■ SUPPLIED RECORDS:
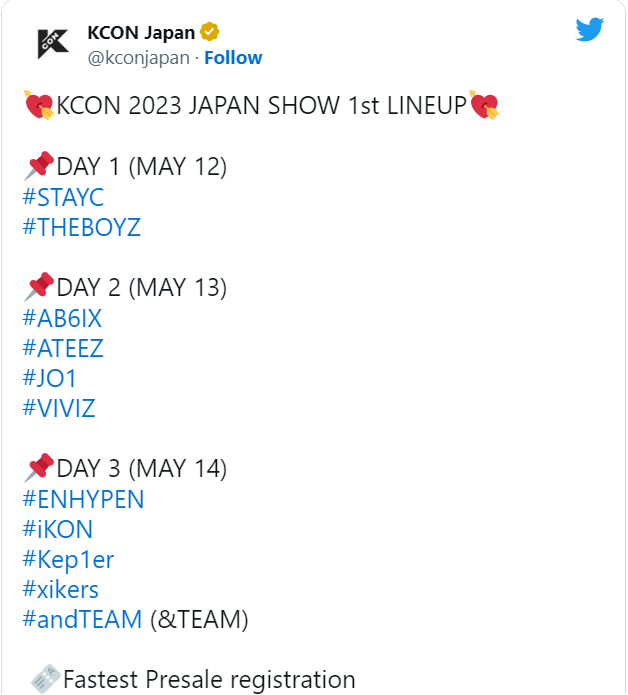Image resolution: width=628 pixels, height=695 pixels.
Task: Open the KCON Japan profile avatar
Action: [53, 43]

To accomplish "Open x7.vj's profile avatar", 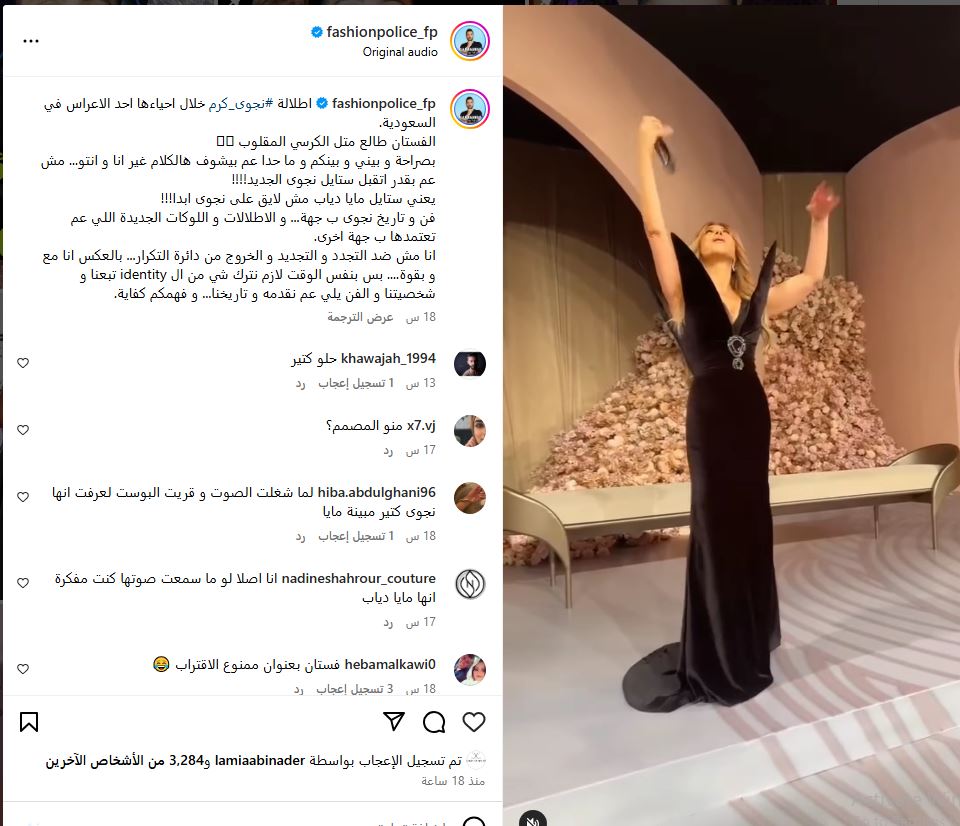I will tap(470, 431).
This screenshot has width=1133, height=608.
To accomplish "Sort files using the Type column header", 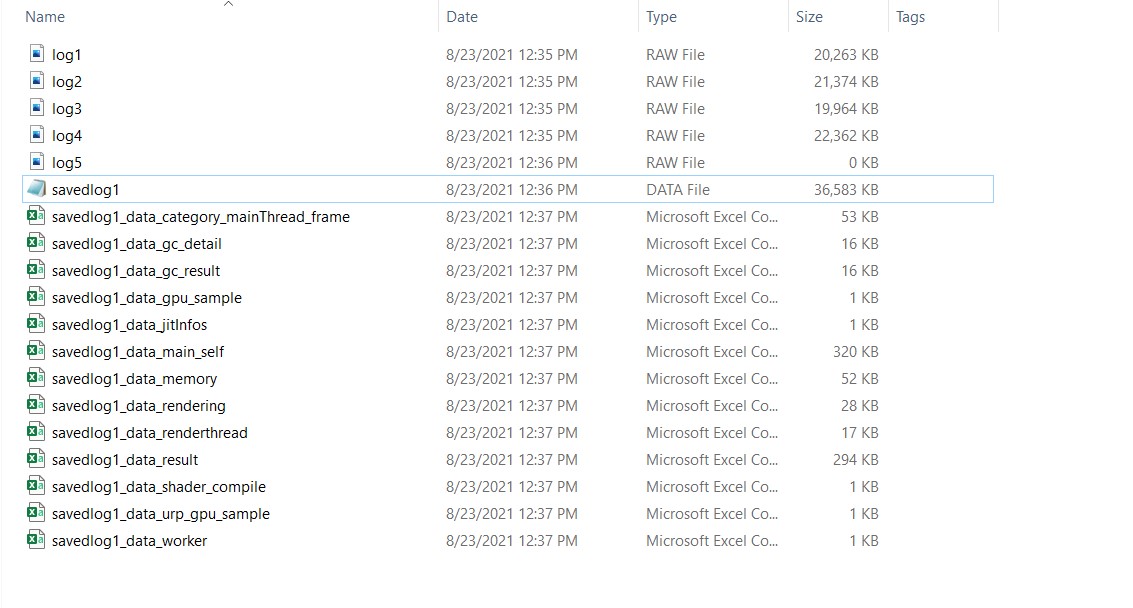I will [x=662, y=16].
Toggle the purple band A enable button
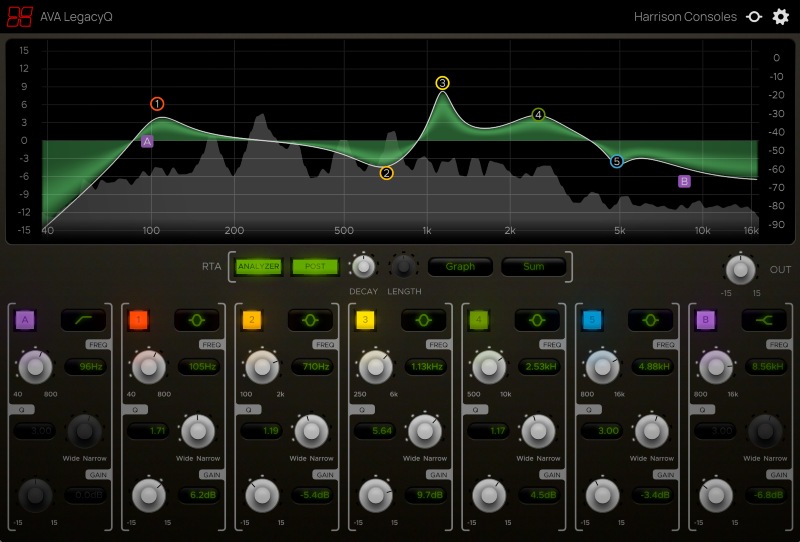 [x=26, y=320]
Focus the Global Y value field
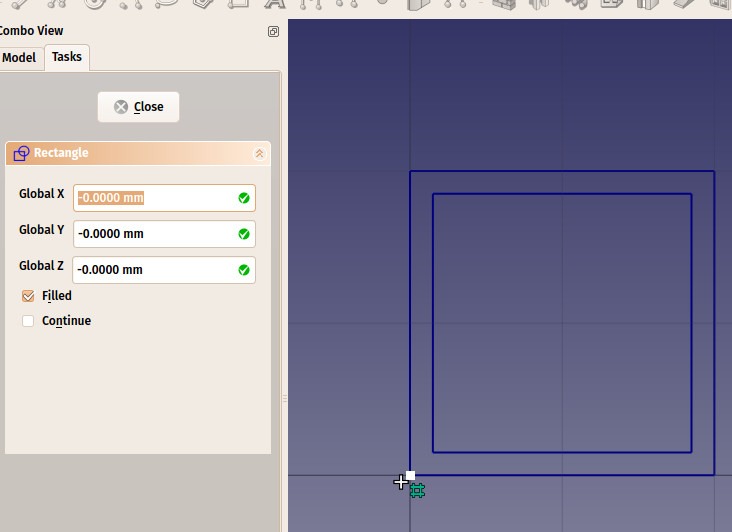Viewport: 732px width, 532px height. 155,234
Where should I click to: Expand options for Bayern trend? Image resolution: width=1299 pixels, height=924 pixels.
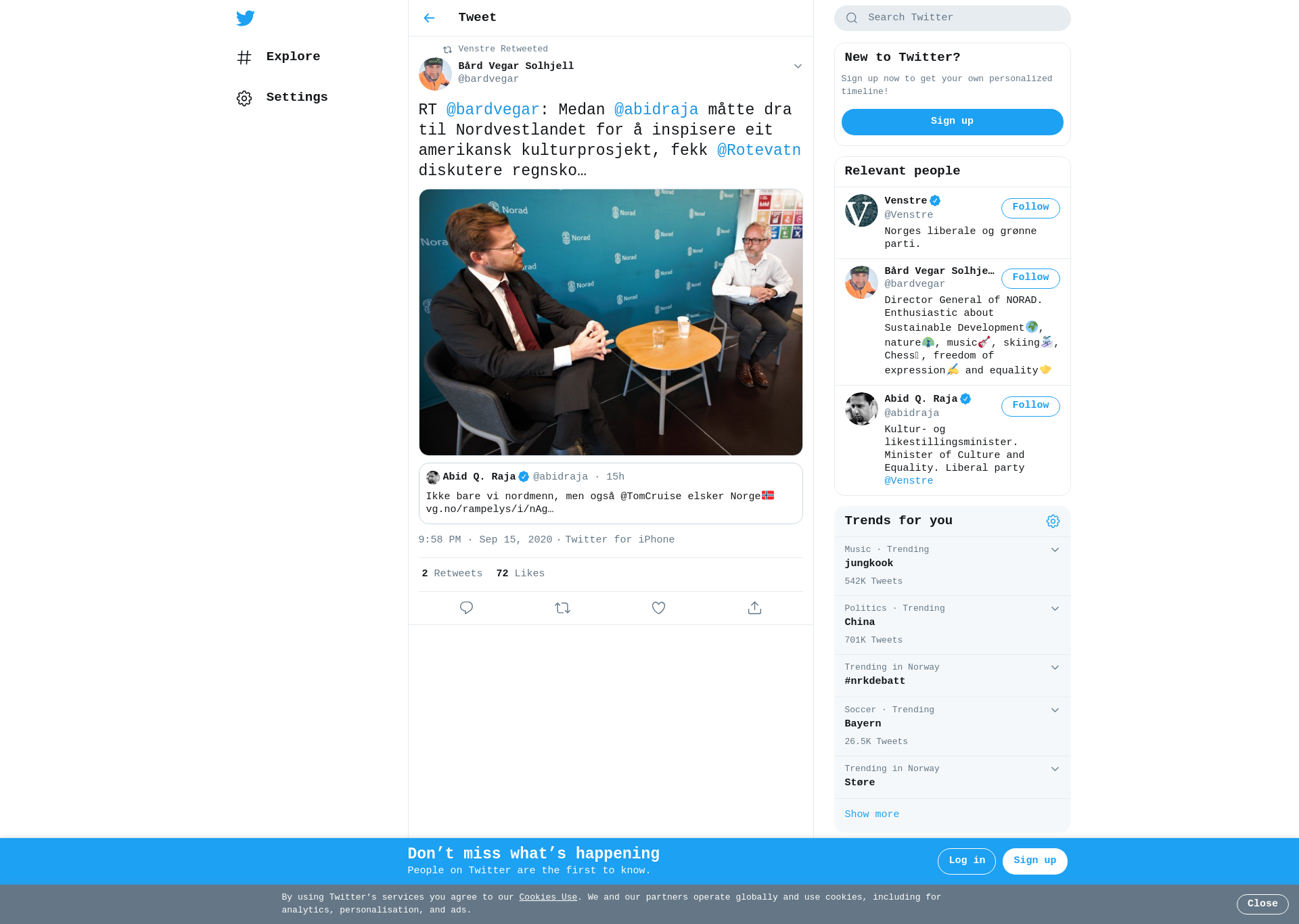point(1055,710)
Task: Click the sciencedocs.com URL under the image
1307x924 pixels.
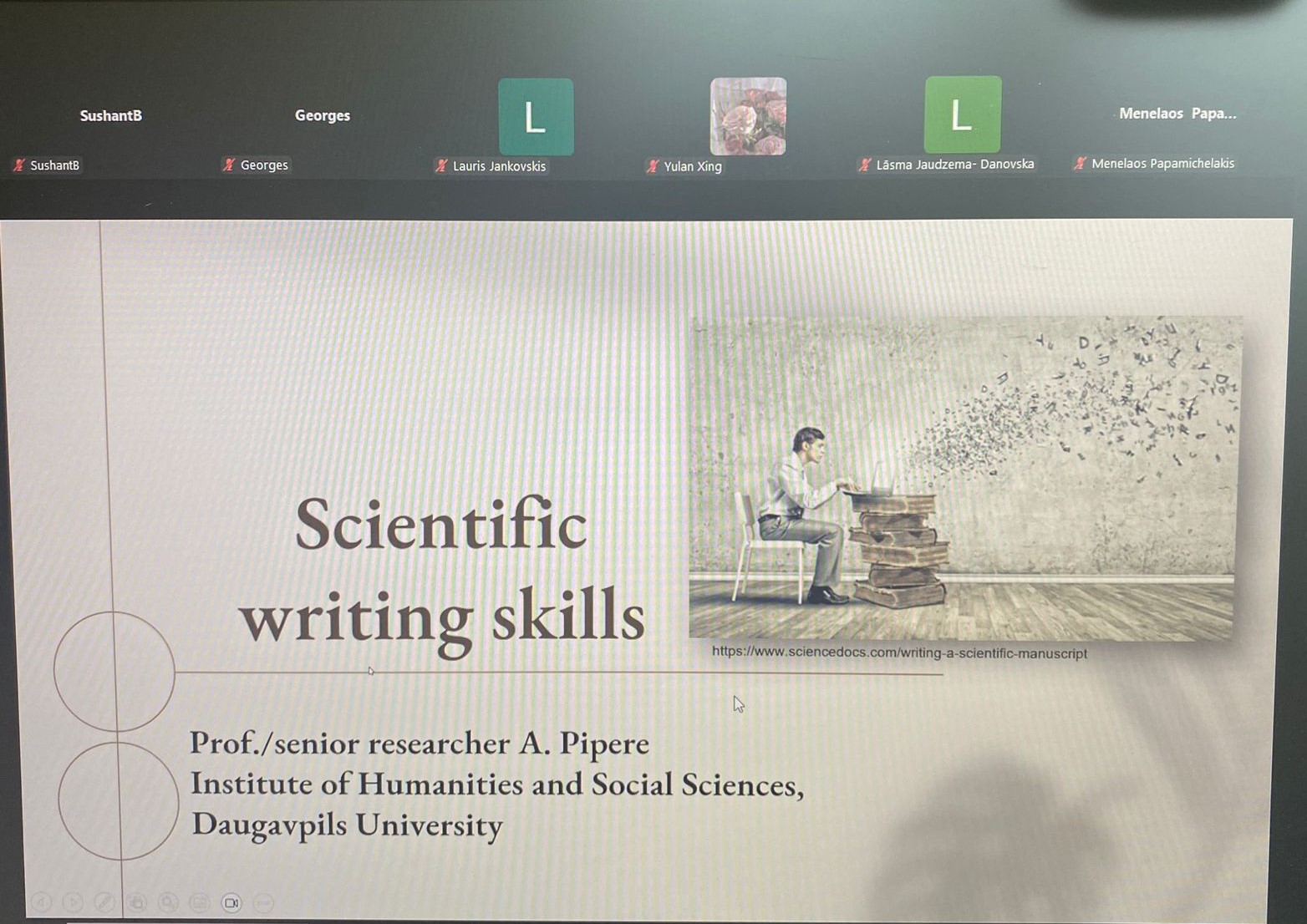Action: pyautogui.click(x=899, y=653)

■ WRITTEN TASK:
Rewrite the items from the line holding "Where should I" through the last line of the items, both included, substituting "Dortmund" for "Bayern" and leaving everything else unchanged. Omit the pictures.

■ PROBLEM SOLUTION:
Where should I click to: Expand options for Dortmund trend? Image resolution: width=1299 pixels, height=924 pixels.
point(1055,710)
Task: Click the sciencedocs.com URL under the image
1307x924 pixels.
Action: pyautogui.click(x=899, y=653)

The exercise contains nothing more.